● Task requirements
Reproduce every line of text in the data below word for word, and leave the pictures out of your answer.

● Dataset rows

---+---

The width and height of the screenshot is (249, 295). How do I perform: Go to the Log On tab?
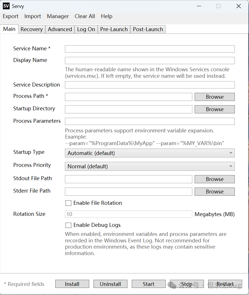(86, 29)
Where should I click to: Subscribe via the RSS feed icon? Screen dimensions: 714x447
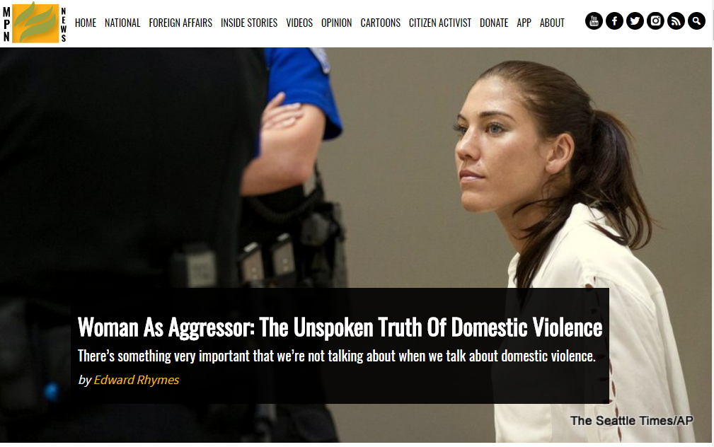[x=676, y=21]
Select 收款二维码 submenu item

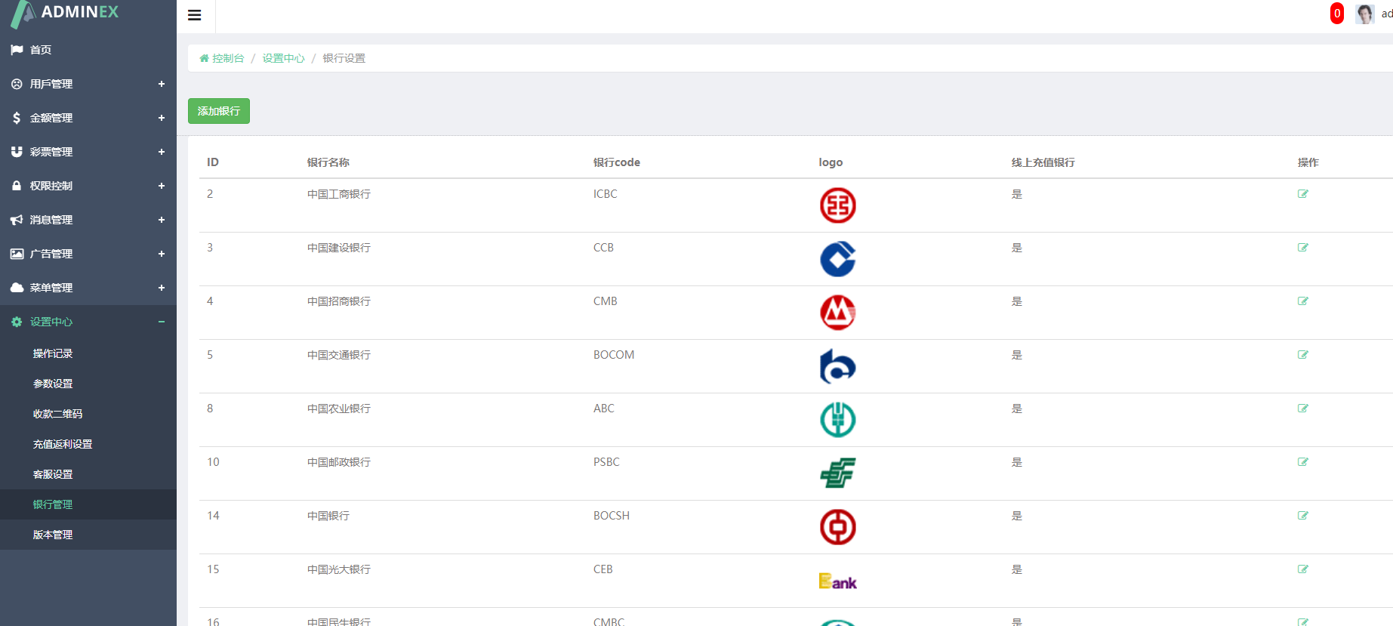coord(57,414)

---+---

● Solution below
The width and height of the screenshot is (249, 295). How do I perform: Go to the Log On tab?
(86, 29)
Where should I click to: Subscribe via the RSS feed icon? Screen dimensions: 714x447
[x=676, y=21]
Select 收款二维码 submenu item

coord(57,414)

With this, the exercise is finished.